> **TEXT TO READ**
The sanest voice on Fox News is Gillian Turner

(Photo: Fox News)
(Photo: Fox News)

On Fox News, being a voice for common sense will leave you singing solo. The channel showcases choral voices harmonizing noisily as one, to trill that Hillary Clinton is the devil, or that “the media” — which somehow never includes Fox News itself — is out to “destroy” President Trump. The rare contributor who is hired to represent something other than the right wing (what is Juan Williams supposed to be, a liberal? Mmmm, he’s not really, but OK) frequently finds him- or herself shouting over the shouting just to be heard. How rare it is to come upon someone who attempts to apply simple common sense, to walk the road of reasonability, on Fox. And thus we come to praise Gillian Turner.

I’ve become aware of Turner under her official title of “Fox News Contributor” during the past year or so — in other words, since Trump turned news culture into pop culture and vice versa. (Covering the news is now a TV critic’s beat just as much as covering the latest sitcom or drama.) Turner specializes in foreign policy analysis, and is often introduced as having worked as a policy adviser in both the George W. Bush and Barack Obama administrations, which is Fox’s way of signaling, “Hey, we got a moderate here!” What first caught my attention about Turner is that she often pauses before she speaks, to gather her thoughts, and then phrases her answers in a calm, nuanced manner. You may think that doesn’t sound particularly impressive, but trust me — having watched every day-segment of Fox News’ programming more or less constantly in recent months — to pause and respond calmly on Fox is as rare as hearing Sean Hannity say, “You know, I must admit you’ve changed my mind.”

> **WHAT YOU WILL DO**
From the piece on Gillian Turner above, extract the passage starting at "On Fox News, being" and ending at "praise Gillian Turner.", copying it word for word.

> **DATA PROVIDED**

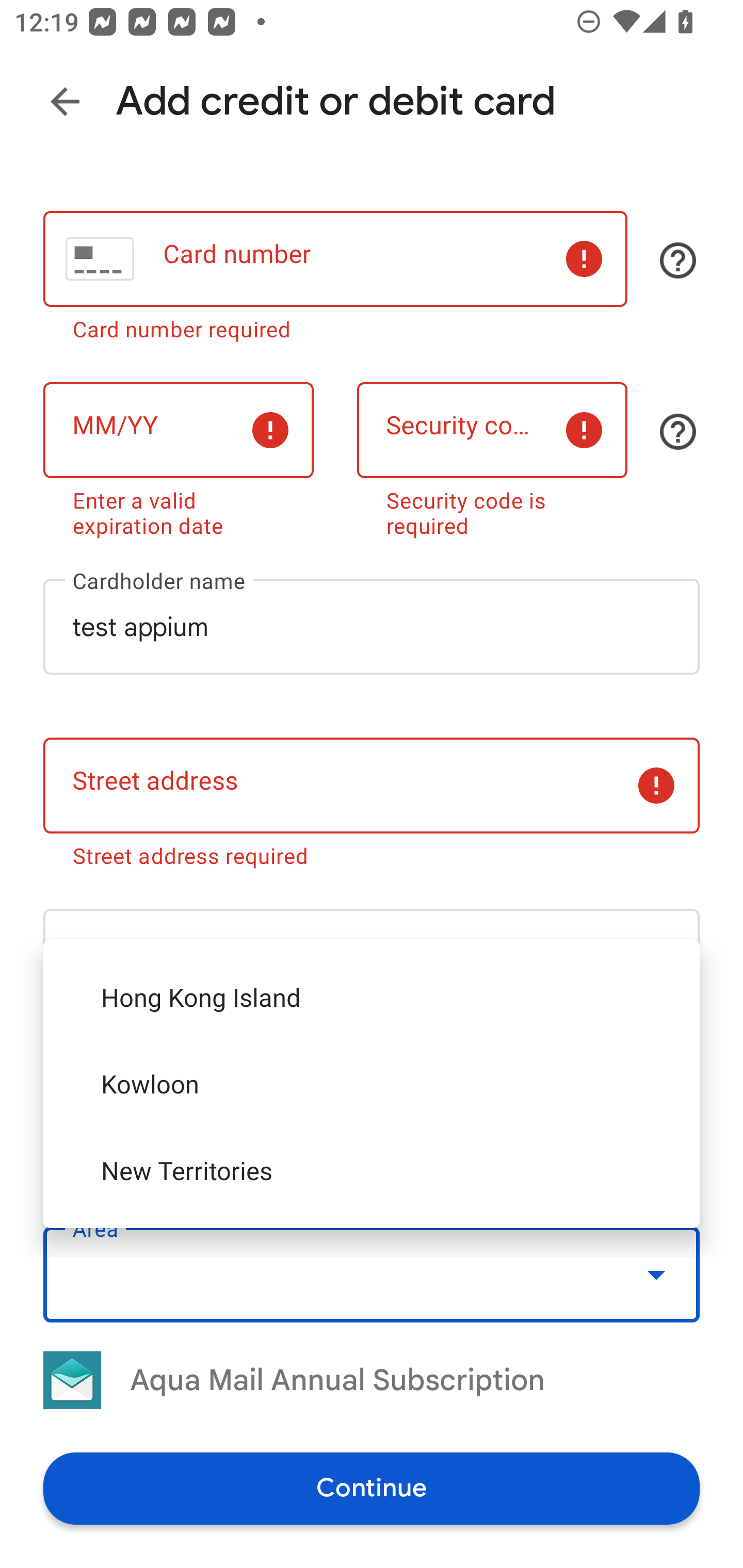
Back (64, 101)
Card number (335, 259)
Button, shows cards that are accepted for payment (677, 260)
Security code Error Security code is required (492, 456)
Expiration date, 2 digit month, 2 digit year (178, 430)
Security code (492, 430)
Security code help (677, 431)
test appium (371, 626)
Street address (371, 785)
Area (371, 1273)
Show dropdown menu (655, 1273)
Continue (371, 1487)
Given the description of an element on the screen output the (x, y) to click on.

> **TASK RESULT**
On Fox News, being a voice for common sense will leave you singing solo. The channel showcases choral voices harmonizing noisily as one, to trill that Hillary Clinton is the devil, or that “the media” — which somehow never includes Fox News itself — is out to “destroy” President Trump. The rare contributor who is hired to represent something other than the right wing (what is Juan Williams supposed to be, a liberal? Mmmm, he’s not really, but OK) frequently finds him- or herself shouting over the shouting just to be heard. How rare it is to come upon someone who attempts to apply simple common sense, to walk the road of reasonability, on Fox. And thus we come to praise Gillian Turner.